Claire was most at peace at her home on Baker Road with her husband, David, and her dog, Summer, who was often as disheveled as her car, with pruning shears on her hip, cultivating her ever-changing garden adorned with solar powered lights of fairies and unicorns. Claire and David enjoyed winding down their evenings by swimming in the pond, admiring the hummingbirds, and watching the sun set over the crop of the season.

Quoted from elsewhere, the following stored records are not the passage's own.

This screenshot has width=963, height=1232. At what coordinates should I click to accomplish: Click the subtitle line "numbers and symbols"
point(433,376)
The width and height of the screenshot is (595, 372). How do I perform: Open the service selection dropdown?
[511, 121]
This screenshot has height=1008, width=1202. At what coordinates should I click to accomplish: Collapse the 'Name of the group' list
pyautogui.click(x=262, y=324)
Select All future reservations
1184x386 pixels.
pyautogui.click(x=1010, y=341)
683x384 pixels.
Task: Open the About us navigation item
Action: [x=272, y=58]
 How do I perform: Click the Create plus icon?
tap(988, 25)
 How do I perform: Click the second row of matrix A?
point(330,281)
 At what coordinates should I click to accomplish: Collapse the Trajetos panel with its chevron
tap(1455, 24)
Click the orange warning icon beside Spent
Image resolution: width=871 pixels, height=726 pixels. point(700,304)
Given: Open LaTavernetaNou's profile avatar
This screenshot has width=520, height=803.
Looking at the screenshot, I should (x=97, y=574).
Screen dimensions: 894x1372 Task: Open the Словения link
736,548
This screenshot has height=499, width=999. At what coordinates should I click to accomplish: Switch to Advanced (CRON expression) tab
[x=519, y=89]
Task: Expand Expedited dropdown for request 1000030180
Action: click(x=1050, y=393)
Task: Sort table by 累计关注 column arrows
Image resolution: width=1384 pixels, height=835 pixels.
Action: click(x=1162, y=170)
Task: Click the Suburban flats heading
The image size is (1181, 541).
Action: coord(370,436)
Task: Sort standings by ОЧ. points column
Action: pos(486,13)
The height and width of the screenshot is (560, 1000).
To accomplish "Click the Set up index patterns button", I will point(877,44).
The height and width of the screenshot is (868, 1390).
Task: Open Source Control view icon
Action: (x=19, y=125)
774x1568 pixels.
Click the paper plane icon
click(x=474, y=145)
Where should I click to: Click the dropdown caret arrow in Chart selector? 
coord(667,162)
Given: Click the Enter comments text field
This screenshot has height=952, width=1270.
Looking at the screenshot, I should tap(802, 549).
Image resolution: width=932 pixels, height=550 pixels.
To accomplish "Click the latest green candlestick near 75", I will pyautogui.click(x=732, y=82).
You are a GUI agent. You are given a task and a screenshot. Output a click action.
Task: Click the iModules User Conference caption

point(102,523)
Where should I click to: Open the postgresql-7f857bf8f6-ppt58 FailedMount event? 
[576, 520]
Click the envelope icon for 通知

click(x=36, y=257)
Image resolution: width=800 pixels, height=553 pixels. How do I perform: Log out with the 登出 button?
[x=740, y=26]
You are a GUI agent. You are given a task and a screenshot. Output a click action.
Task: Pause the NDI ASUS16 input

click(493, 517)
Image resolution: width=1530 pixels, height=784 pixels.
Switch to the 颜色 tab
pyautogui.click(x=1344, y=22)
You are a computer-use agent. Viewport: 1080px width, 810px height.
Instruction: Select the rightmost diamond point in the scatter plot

Claire viewed life through floral tinted lenses, she turned dreams into passions and chased them until the sun. Moved to the beat of her own drum, leaving all dance floors much worse for wear. Swam upstream and against currents, with the leisure and levity of a lazy river lounge. Never one to accept the status quo, but a progressive who constantly pushed forward and demanded the ultimate and best of the world. She worked harder than any person her family had ever met. Her strength of form was unimaginable, capable of physical feats that boggled modern medicine, her peers and anyone who happened to enter the sphere of her endeavors.  Claire’s intellect was as sharp as her tongue, her bluntness wasn’t biased but neither was her kindness. She was most comfortable with the hurt, the poor, the broken, and the marginalized. She eschewed formality; she was a whirling dervish, impossible to ignore, impossible to keep up with, a patron saint of lost causes and of wandering souls.

Of those supremely blessed to be touched by Claire, her greatest accomplishment and love in her own eyes was her family.  Her husband and partner of 20 years, David Keith. Her siblings Jeanne, Richie, Noreen, Warren, and Starr. Her five children – Miguel, Jason, Raven, Kateri, and Gabriel. The grandchildren she and David poured their love into – Sam, Will Scarlet, Mia, Sabine, Mason, Wyatt, Elena, Rivera, Emmanuel, and the newest addition, Baker. 

The spirit within us will be forever lifted by her love.

Funeral services will be held at Bethesda Presbyterian Church on Saturday, July 16, at 11:00 am. Gathering to follow at the home she shared with her husband David, on Baker Road in Vass.

Online condolences may be made at www.bolesfuneralhome.com

Service arrangements have been entrusted to Boles Funeral Home.